А что Игорь Званцев мог поведать о своей семье? Его воспитывала одна мать, учительница немецкого языка. Отец погиб в Первую мировую войну, которую чехи называли Великой.
Он задал было и Петру вопрос о семье, но тот ушел от ответа, лишь с непонятным волнением в голосе спросил:
– А кем был твой отец на войне?
– Летчик, поручик Званцев Николай Порфирьевич. Его самолет сбили в шестнадцатом над позицией австро-венгров. Может, именно поэтому меня тянет к авиации.
Игорь окинул взглядом собеседника. Ему показалось, что его чешский друг хочет сказать что-то важное, но не решается. Так и случилось, но только после.
Утром в день отъезда Петр в полной военной форме зашел попрощаться. В отличие от Игоря, он почти выздоровел, лишь немного прихрамывал. Примерно через час за ним должен был заехать представитель чехословацкого посольства. Летчики, товарищи Петра, несколько дней назад, пока он долечивался, отбыли домой на новых скоростных «СБ-2».
Они стояли друг против друга в том самом скверике у медсанчасти, где каждый день совершали прогулки. Ласковое майское солнце предвещало хороший день.
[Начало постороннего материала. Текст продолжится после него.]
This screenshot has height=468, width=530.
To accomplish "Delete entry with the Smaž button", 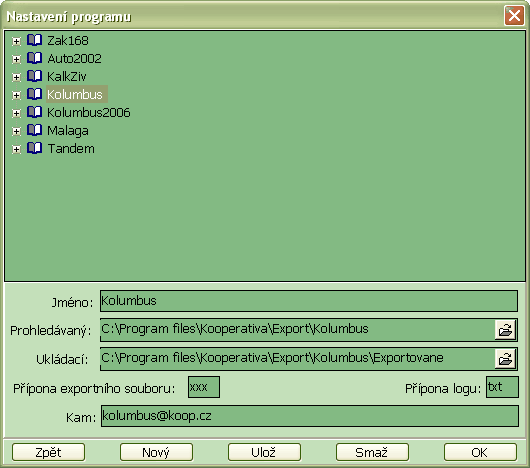I will (x=372, y=452).
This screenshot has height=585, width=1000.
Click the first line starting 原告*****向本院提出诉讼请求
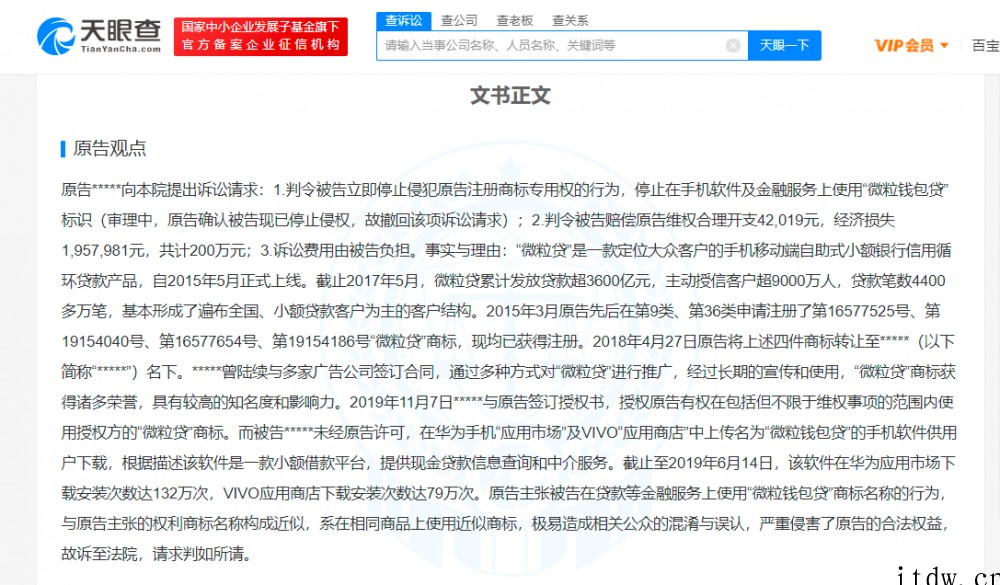(x=500, y=188)
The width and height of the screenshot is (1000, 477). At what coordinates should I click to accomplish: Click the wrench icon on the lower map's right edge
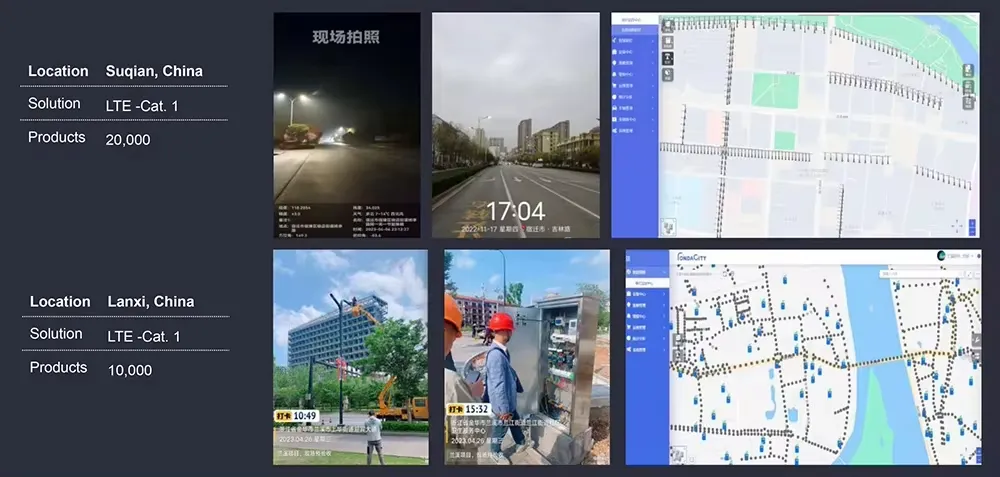(x=975, y=340)
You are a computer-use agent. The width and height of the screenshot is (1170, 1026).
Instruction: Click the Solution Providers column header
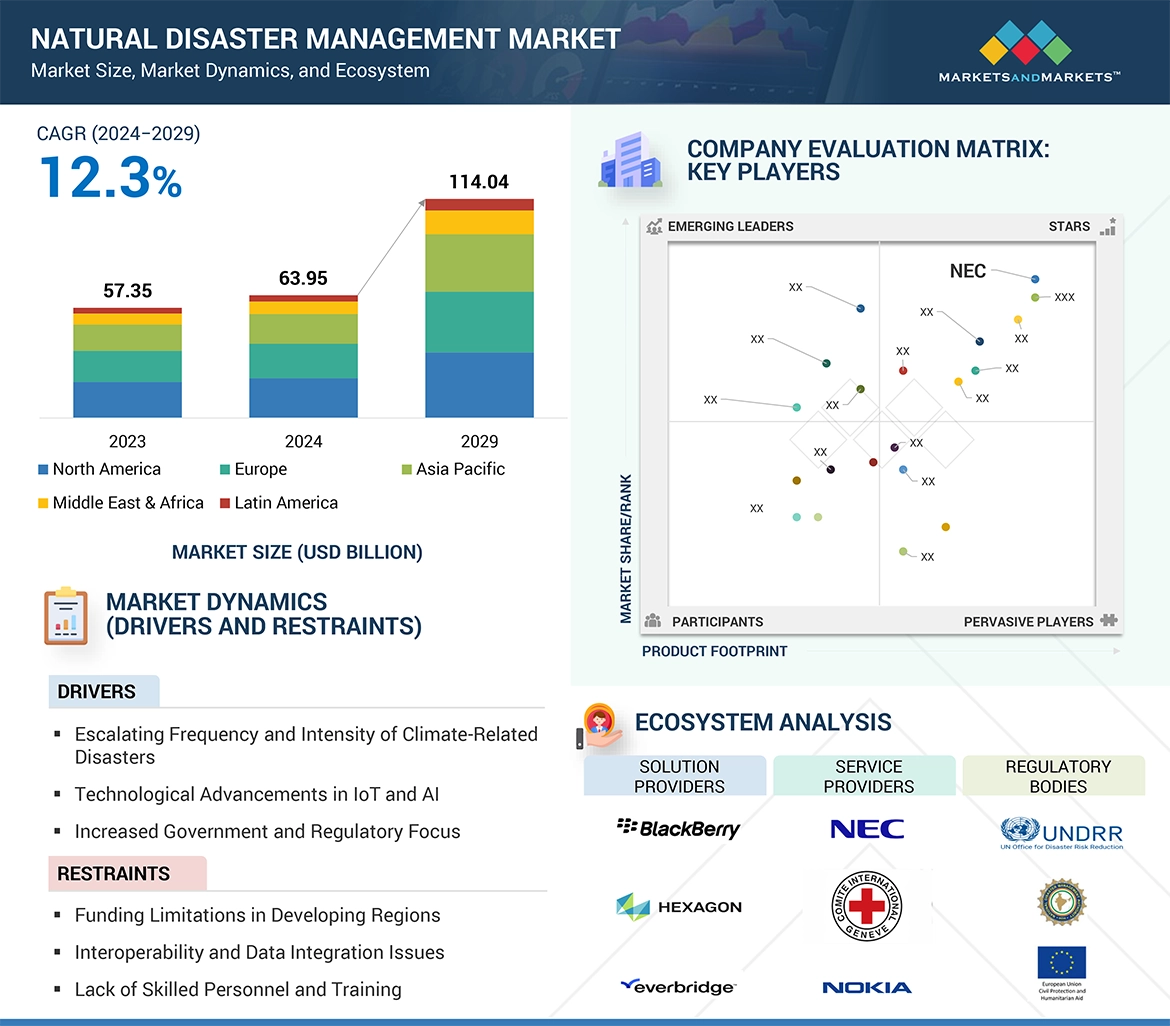tap(679, 776)
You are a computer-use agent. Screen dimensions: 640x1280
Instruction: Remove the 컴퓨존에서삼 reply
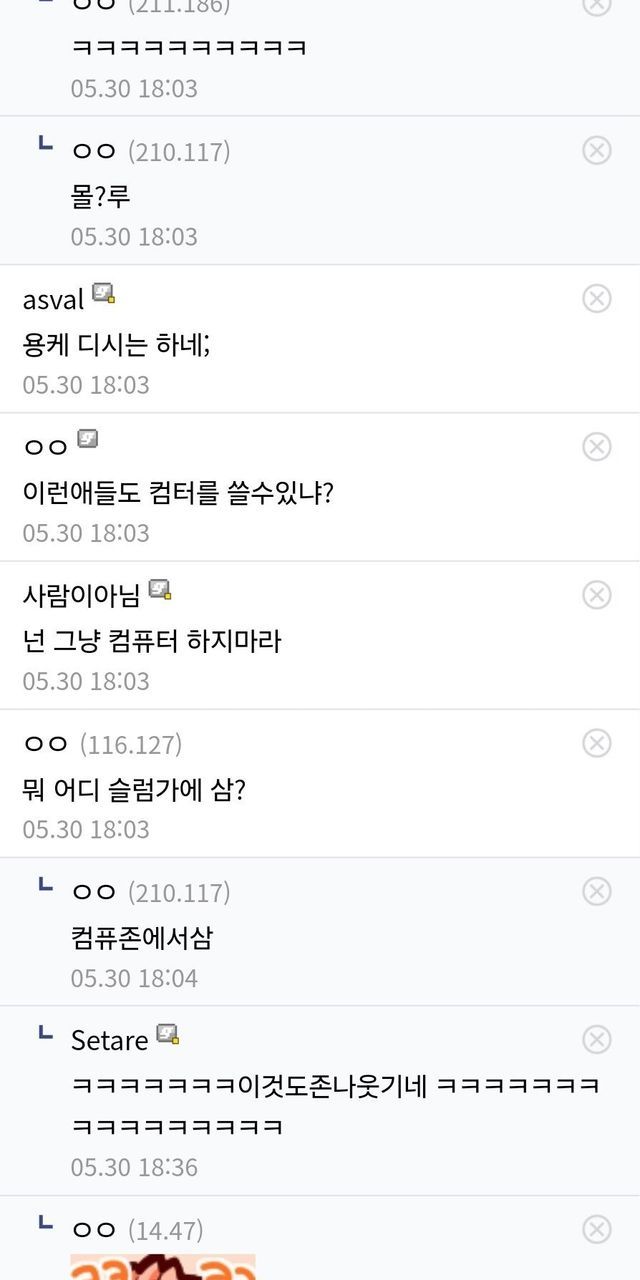597,891
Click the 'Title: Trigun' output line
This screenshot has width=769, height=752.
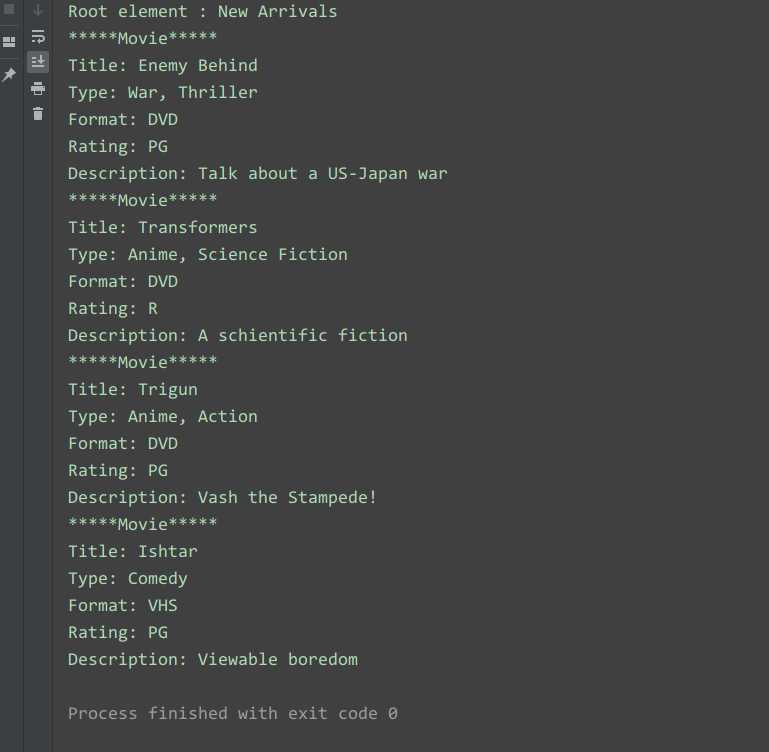(x=133, y=389)
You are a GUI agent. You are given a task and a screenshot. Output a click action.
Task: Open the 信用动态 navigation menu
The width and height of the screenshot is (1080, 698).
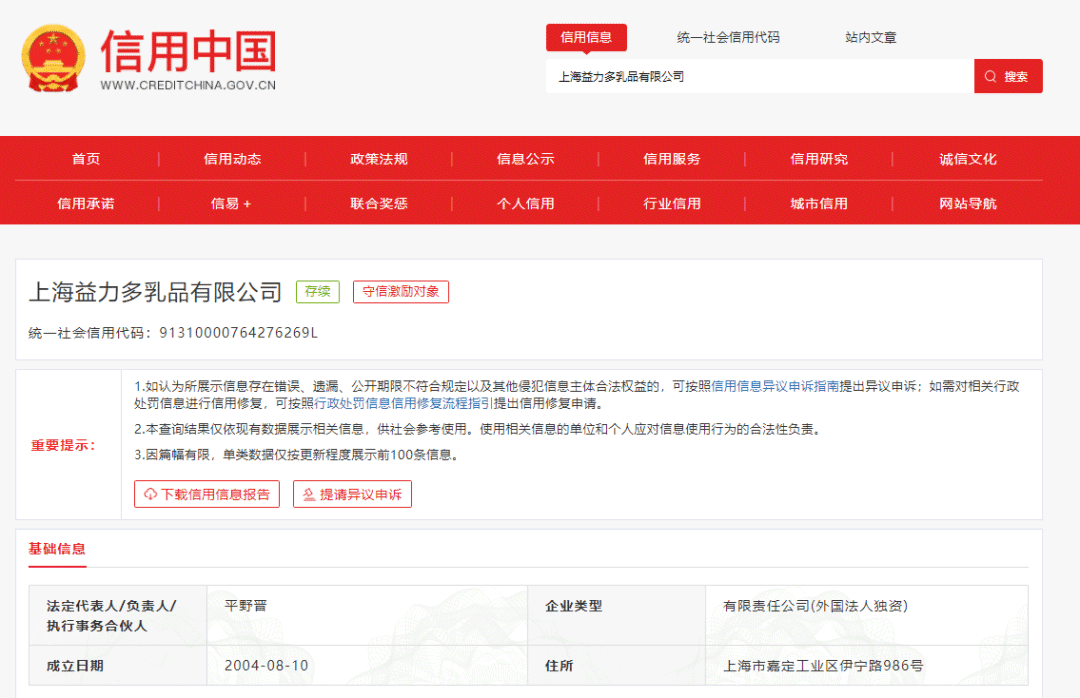[x=231, y=158]
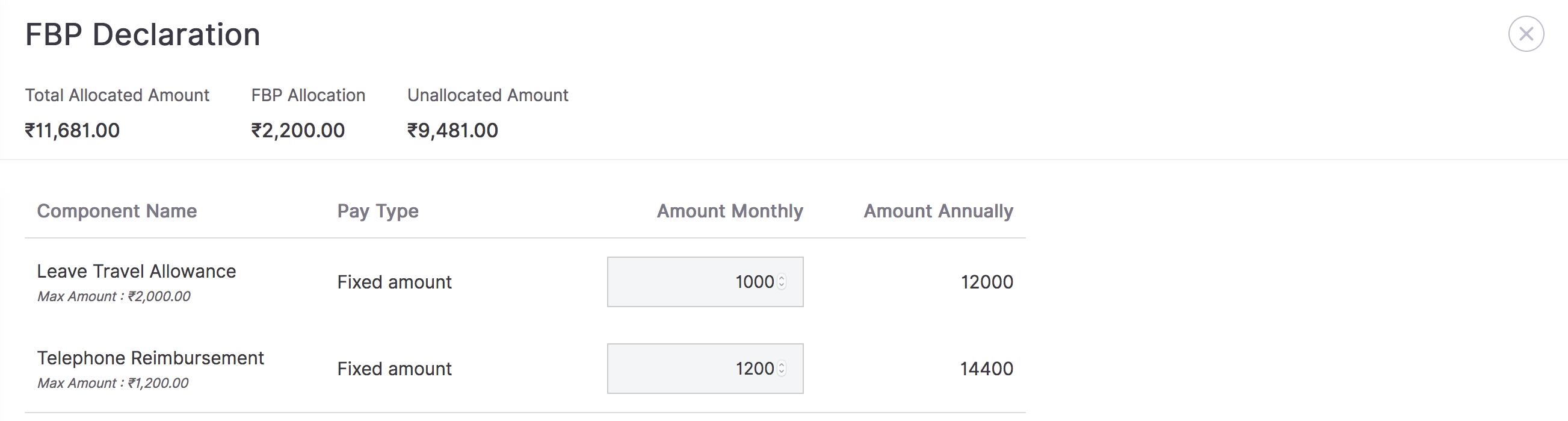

Прощаясь, Игорь улыбнулся, протянул руку. Петр в ответ сделал то же самое. Но в руке у него что-то было.
– Это тебе. Прочти и никому не показывай, – негромко сказал Петр, вложив конверт в ладонь Игоря.
Званцев снова почувствовал волнение в его голосе.
Он осторожно вскрыл заклеенный конверт из плотной бумаги, достал листок, развернул. Ни на конверте, ни на листке имени и адреса не было. Но это письмо было послано именно ему, Званцеву Игорю Николаевичу.